So I’ve spent a couple of months now thinking. Well, not thinking, exactly. OK, trying not to think while really thinking. Or is it trying to think while trying not to think?
Basically, I decided to take a break from therapy in order to process what has happened so far. Something about picking at this issue every week started to feel a little overwhelming, both to me and my spouse. In fact, she began to show signs of being extremely stressed while also being basically unable to talk to me about it.
Time for some cooling down.
But the truth is that, since I stopped, I’ve been thinking about my gender issues just as much as ever, only more in blinks, rather than full head nods. It’s impossible for me to set the issue aside, even if I’ve consciously made an effort to obsess a little bit less than normal.
And so I’ve also tried not to write, because that involves thinking. Not only “involves” but actually “causes” thinking. But as I look at my list of posts, I see a whole bunch of drafts that I’ve begun and either not gotten around to or not allowed myself to get around to finishing.
Still, a couple of thoughts keep coming around, and they can be expressed quickly. So, here goes.
At a point last fall I began underdressing every day, all day. My spouse had given explicit approval of this experiment, but with an important caveat: “Do what you have to do, but I don’t want to see it.”
I understood her discomfort and reticence, and appreciated her willingness just to have it going on. I obliged her wish.
But after a few weeks, I stopped the experiment because I realized that it was making me feel even more deceptive about the subject than ever before. It did nothing to assuage my trans feelings (they got neither better nor worse), but I felt like I was deceiving the world even more aggressively than ever.

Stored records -
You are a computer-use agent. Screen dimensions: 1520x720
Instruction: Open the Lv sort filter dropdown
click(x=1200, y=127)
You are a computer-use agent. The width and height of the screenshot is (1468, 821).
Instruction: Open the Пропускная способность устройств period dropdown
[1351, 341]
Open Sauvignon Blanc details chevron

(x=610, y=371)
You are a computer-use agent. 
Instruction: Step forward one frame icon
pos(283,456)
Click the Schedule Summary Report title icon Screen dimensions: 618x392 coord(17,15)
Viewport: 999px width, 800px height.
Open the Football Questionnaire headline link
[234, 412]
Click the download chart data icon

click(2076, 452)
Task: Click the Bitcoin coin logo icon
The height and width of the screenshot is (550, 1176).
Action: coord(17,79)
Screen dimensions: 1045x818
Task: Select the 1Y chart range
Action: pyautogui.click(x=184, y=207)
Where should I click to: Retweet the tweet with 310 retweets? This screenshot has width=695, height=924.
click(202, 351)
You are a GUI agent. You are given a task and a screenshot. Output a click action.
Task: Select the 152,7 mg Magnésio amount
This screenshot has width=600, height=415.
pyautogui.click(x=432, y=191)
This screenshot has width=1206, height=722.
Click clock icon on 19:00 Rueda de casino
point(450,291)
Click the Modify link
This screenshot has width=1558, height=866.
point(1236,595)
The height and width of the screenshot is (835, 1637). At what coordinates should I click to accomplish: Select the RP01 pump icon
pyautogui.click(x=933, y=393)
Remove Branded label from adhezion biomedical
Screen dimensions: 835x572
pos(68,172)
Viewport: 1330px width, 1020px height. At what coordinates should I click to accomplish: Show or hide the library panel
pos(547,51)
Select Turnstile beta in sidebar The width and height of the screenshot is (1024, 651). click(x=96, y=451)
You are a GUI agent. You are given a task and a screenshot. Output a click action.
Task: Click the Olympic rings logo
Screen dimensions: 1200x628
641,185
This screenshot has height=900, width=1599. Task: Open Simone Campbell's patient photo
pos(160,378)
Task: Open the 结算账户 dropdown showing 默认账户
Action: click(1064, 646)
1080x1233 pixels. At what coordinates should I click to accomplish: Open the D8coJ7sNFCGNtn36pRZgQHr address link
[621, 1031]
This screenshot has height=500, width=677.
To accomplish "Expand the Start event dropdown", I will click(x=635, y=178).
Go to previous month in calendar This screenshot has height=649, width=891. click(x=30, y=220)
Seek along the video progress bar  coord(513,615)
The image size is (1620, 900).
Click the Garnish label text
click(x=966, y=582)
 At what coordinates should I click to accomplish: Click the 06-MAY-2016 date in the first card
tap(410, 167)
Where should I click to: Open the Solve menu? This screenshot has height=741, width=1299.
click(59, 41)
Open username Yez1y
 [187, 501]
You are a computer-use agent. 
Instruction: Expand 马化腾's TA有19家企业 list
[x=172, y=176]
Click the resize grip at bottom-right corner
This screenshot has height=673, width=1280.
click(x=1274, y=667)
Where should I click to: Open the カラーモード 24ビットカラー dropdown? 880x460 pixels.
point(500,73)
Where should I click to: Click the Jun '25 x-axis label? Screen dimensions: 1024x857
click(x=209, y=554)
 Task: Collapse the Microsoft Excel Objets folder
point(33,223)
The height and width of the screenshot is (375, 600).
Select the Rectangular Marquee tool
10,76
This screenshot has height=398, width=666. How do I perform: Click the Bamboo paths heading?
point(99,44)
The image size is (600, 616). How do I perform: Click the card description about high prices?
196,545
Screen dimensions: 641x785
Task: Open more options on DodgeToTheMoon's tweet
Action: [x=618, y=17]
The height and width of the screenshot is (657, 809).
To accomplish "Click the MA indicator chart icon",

Exercise instructions -
A) What are all the words and sentences that the post about pausing therapy sets inside quotation marks?
B) Does each statement agree with the post about pausing therapy? Answer yes or no for each, quoting the words that decide it.
(i) The writer took a break from therapy in order to process what had happened so far.
(ii) Underdressing made the writer's trans feelings worse.
(iii) The writer's spouse asked to see the underdressing.
C) Can you go on with the post about pausing therapy from the point where it stops?
None of this material is needed.

Solved tasks -
A)
“involves”
“causes”
“Do what you have to do, but I don’t want to see it.”

B)
(i) Yes: "I decided to take a break from therapy in order to process what has happened so far."
(ii) No: "It did nothing to assuage my trans feelings (they got neither better nor worse)"
(iii) No: "Do what you have to do, but I don’t want to see it."

C)
The process underscored something very important and specific: My goal in life is to bring my whole self to the world. And that makes one of my main therapeutic goals to bring out this other side of me and integrate it with who I am — whatever that looks like. Hiding it now feels wrong, and doing something about it that doesn’t work toward revealing myself is sort of pointless.
I also confirmed for myself that this is most definitely not about underwear!
I keep asking myself if I would really want to transition if I got no sexual thrill from it. I do get a thrill from thinking and dreaming and planning it, and I can’t seem to separate one from the other. My trans feelings are wrapped up in my sexuality, and vice versa.
Since Christmas I’ve stopped masturbating due to a bout of kidney stones (which I realize shouldn’t matter, but somehow does physically). When I find myself getting aroused, I change the subject in my mind. It won’t work forever (I tried this as part of the underdressing experiment as well), but it is clarifying.
Now, when I see a beautiful woman, I still want to become her, but I’m even less sure than ever about why. With arousal, I get an immediate shot of happy juice in my brain. Without that, I’m left with something more stark — a raw desire that simply doesn’t know how to express itself. I feel a little bit lost.
My trans feelings are essentially ever-present, but I can control — or at least ignore — them as I move about my daily life in the world. It’s another story completely when I’m alone. At that point, the issue comes to the fore and will not be denied. It’s almost the only thing I can think about unless something intrudes on my solitude.
Being self-employed, and spending lots of time each day alone, is basically a recipe for constant rumination, which makes me even more hyper-aware of just how big a thing I am hiding.
Part of controlling arousal has been the realization that testosterone is itself a more or less constant distraction. Thoughts about sex intrude on just about every waking moment. One glimpse of something provocative and I’m in a trance of some sort.
I can see that my male hormones are thus a limiting factor on who I am and how I live. Being without this distraction seems like a very desirable thing in and of itself — even before feminizing effects are taken into consideration.
My therapist left me with a subject to ponder, and I’ve really given this one some thought, but without much luck.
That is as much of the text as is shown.